▶ _Given passage_:
- - - - -

Laurie Lee, CEO, Care International UK
As in many parts of Africa, Zambia’s healthcare system is hugely stretched and relies on a vast network of unpaid community health workers. These volunteers provide valuable health education and advice but there is only so much they can do if medicines or even basic health-improving products such as soap and toothpaste, are not readily available nearby.
The Live Well social enterprise, set up in 2015 in partnership between CARE, GSK and Barclays, aims to close this gap between demand and supply. It has trained 480 existing and new community health workers in Zambia to become Live Well Community Health Entrepreneurs (CHEs), able to provide health advice and sell basic medicines, hygiene and nutrition products at affordable prices, door-to-door in rural communities, reaching 660,000 people since 2015. CHEs use their earnings to restock through Live Well’s local distribution network and many are now generating over $70 per month in supplementary income. This is a welcome boost, as Live Well’s entrepreneurs are often from farming households, living on unreliable earnings. As Alex Burrough, Live Well Managing Director explains:
“Live Well brings together fantastic partners who are able to work collectively in bringing vital health products to people who are otherwise unable to access them. Through training volunteers, we are allowing them to create a livelihood for themselves, so Live Well brings not only health benefits but a wider social impact as well.”

- - - - -

(Dataset entries)
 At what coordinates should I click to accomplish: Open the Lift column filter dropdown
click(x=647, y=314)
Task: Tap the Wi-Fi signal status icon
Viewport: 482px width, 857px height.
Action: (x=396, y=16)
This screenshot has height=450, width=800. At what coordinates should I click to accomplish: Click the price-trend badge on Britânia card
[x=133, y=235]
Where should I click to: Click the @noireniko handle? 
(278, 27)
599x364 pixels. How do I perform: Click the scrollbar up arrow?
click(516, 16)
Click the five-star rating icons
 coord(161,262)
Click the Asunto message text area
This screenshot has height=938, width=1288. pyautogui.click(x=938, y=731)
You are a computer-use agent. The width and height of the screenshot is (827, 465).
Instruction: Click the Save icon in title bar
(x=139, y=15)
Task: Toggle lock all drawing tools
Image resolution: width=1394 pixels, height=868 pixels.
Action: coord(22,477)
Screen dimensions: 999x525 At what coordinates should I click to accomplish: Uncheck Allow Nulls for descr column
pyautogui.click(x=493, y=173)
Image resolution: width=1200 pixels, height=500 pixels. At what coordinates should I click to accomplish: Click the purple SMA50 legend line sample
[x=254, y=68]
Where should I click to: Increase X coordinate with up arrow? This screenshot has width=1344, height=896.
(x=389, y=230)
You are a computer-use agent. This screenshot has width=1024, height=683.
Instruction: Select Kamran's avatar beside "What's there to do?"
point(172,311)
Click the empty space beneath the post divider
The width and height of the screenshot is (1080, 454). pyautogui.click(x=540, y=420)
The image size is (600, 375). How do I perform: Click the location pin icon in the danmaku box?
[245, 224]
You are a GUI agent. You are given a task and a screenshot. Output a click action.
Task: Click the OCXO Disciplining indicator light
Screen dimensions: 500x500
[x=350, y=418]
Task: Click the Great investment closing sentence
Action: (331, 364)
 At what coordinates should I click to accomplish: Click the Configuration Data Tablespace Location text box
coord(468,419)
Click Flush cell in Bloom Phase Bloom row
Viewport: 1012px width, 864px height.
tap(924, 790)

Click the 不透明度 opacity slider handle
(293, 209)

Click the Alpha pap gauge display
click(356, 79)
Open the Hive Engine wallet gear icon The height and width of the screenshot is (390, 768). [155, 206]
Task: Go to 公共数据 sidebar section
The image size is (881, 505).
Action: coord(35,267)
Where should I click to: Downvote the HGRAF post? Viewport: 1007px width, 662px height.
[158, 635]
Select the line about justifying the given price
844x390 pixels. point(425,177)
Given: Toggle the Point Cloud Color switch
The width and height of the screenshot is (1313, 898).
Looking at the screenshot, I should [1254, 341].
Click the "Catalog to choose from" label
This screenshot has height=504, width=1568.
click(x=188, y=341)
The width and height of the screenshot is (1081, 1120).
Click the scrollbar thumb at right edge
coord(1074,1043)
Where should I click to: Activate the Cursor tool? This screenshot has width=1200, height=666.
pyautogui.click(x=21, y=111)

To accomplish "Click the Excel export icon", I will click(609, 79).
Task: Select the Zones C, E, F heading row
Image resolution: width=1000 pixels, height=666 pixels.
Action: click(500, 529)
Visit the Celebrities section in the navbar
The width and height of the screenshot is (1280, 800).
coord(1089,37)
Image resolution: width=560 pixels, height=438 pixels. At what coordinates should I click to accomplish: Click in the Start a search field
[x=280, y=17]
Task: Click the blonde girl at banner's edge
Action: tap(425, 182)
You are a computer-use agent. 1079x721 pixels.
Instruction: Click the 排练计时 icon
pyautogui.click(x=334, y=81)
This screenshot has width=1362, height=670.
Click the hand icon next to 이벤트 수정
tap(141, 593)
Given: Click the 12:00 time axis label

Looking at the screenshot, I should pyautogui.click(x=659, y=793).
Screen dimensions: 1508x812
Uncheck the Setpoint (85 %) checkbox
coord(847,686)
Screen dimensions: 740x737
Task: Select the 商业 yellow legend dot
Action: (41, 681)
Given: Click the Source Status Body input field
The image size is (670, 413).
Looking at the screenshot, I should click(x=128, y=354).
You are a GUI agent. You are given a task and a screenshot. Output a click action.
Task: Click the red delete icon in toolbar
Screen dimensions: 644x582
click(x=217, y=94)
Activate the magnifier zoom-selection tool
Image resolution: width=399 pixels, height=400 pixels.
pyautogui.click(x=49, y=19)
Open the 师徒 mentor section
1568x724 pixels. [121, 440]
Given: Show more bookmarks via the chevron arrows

- - - - -

▶ _Problems to solve_:
[A] According to the Live Well passage, how many community health workers in Zambia has the social enterprise trained?
[B] Write the next part of the Live Well passage, continuing after its final sentence.
The rows come from a different source than the Live Well passage.

▶ _Responses in order_:
[A] 480 existing and new community health workers

[B]
I first had the opportunity to see Live Well in action in 2016; you can watch my short film and read my blog from that visit here. One of the things that struck me was how people have to make incredibly hard choices about health when they don’t have easy access to products and services.
I met a couple, Natalia and Mike, who explained that before Live Well started coming to their village, they would have to travel 25km by taxi to buy medicine in the nearest town. A one-way journey would cost them more than a whole day’s income, so they would only do it in an emergency. They told me that Live Well’s prices are as good as in town and they can just ring their Live Well entrepreneur and he will deliver the medicine they need. Imagine the difference this makes to their lives.
Corporate-NGO partnerships are vital for improving healthcare access
The Live Well concept is simple but turning it into a reality in rural Zambia involved solving many challenges, including local warehousing and distribution as well as training and start-up capital for CHEs. Solving these challenges required partnership; no one company or NGO alone could have turned the Live Well idea into a success.
Sustainable Development Goal 17 sets out how multi-sector partnerships are essential to accelerate transformation in developing countries. Live Well, awarded the 2018 Bond International Development Award for Corporate Partnerships, brings together the right corporate-NGO partners in a powerful way.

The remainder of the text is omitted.